> EXCERPT PROVIDED

Gortimer Gibbon's Life on Normal Street is an American live action family television series created by David Anaxagoras. The series is presented on Amazon Prime Video. The series follows Gortimer Gibbon and his two best friends, Mel and Ranger, as they navigate Normal Street, a seemingly ordinary suburb with hints of something magical just below the surface. As of June 2018, the series airs on the Universal Kids cable network in the US.

On February 25, 2015, Amazon renewed Gortimer Gibbon's Life on Normal Street for a second season. Filming began on May 4, 2015. Season 2 premiered on October 30, 2015, and concluded on July 15, 2016.

Cast 
 Sloane Morgan Siegel as Gortimer Gibbon
 Ashley Boettcher as Mel Fuller
 Drew Justice as Ranger Bowen
 David Bloom as Stanley Zielinski
 Chandler Kinney as Catherine Dillman
 Coco Grayson as Abigail Arroyo
 Ryder Cohen as Gardner Gibbon
 Robyn Lively as Claire Gibbon
 Kim Rhodes as Vicki Bowen
 Paula Marshall as Lora Fuller
 Benjamin Koldyke as Greg Gibbon
 Luke Matheny as Fred Fisher

Episodes

Season 1 (2014-15)

Season 2 (2015-16)

> SET EXERCISE 1
According to the series overview, on what date did filming begin for the second season?
> SET EXERCISE 2
Rewrite the passage of the series overview starting at "Gortimer Gibbon's Life on Normal Street is" and ending at "July 15, 2016.", changing "series" to "show".

> DATASET EXCERPT

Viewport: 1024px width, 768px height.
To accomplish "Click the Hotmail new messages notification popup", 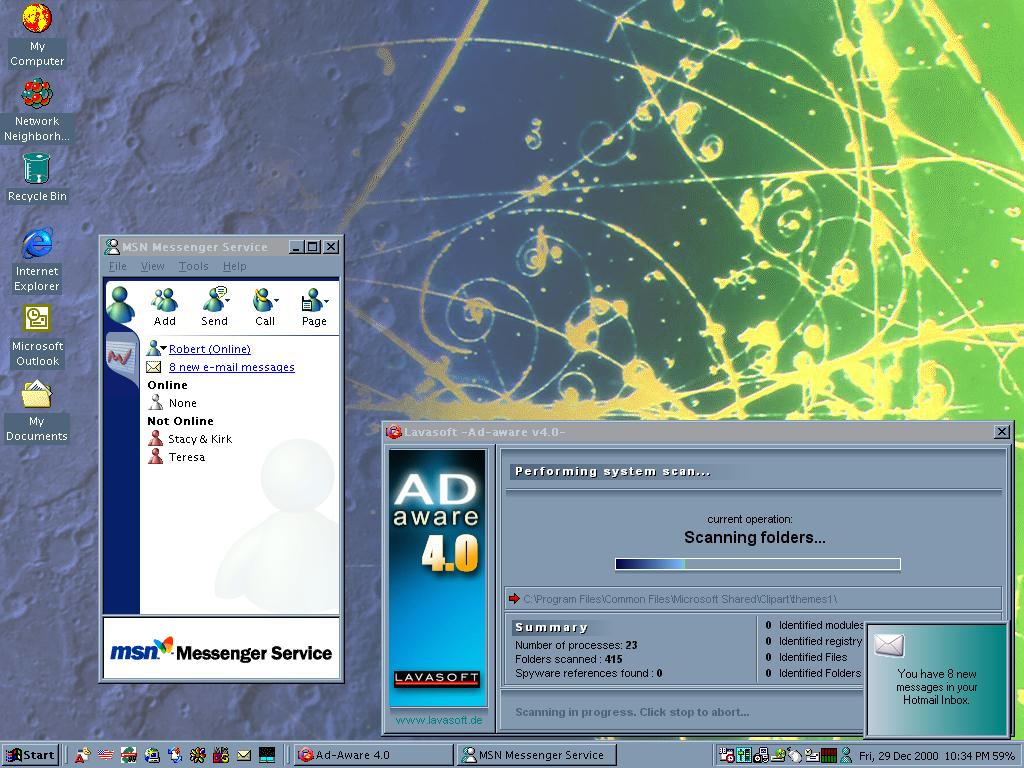I will (936, 680).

> WRITTEN SOLUTION 1
May 4, 2015

> WRITTEN SOLUTION 2
Gortimer Gibbon's Life on Normal Street is an American live action family television show created by David Anaxagoras. The show is presented on Amazon Prime Video. The show follows Gortimer Gibbon and his two best friends, Mel and Ranger, as they navigate Normal Street, a seemingly ordinary suburb with hints of something magical just below the surface. As of June 2018, the show airs on the Universal Kids cable network in the US.

On February 25, 2015, Amazon renewed Gortimer Gibbon's Life on Normal Street for a second season. Filming began on May 4, 2015. Season 2 premiered on October 30, 2015, and concluded on July 15, 2016.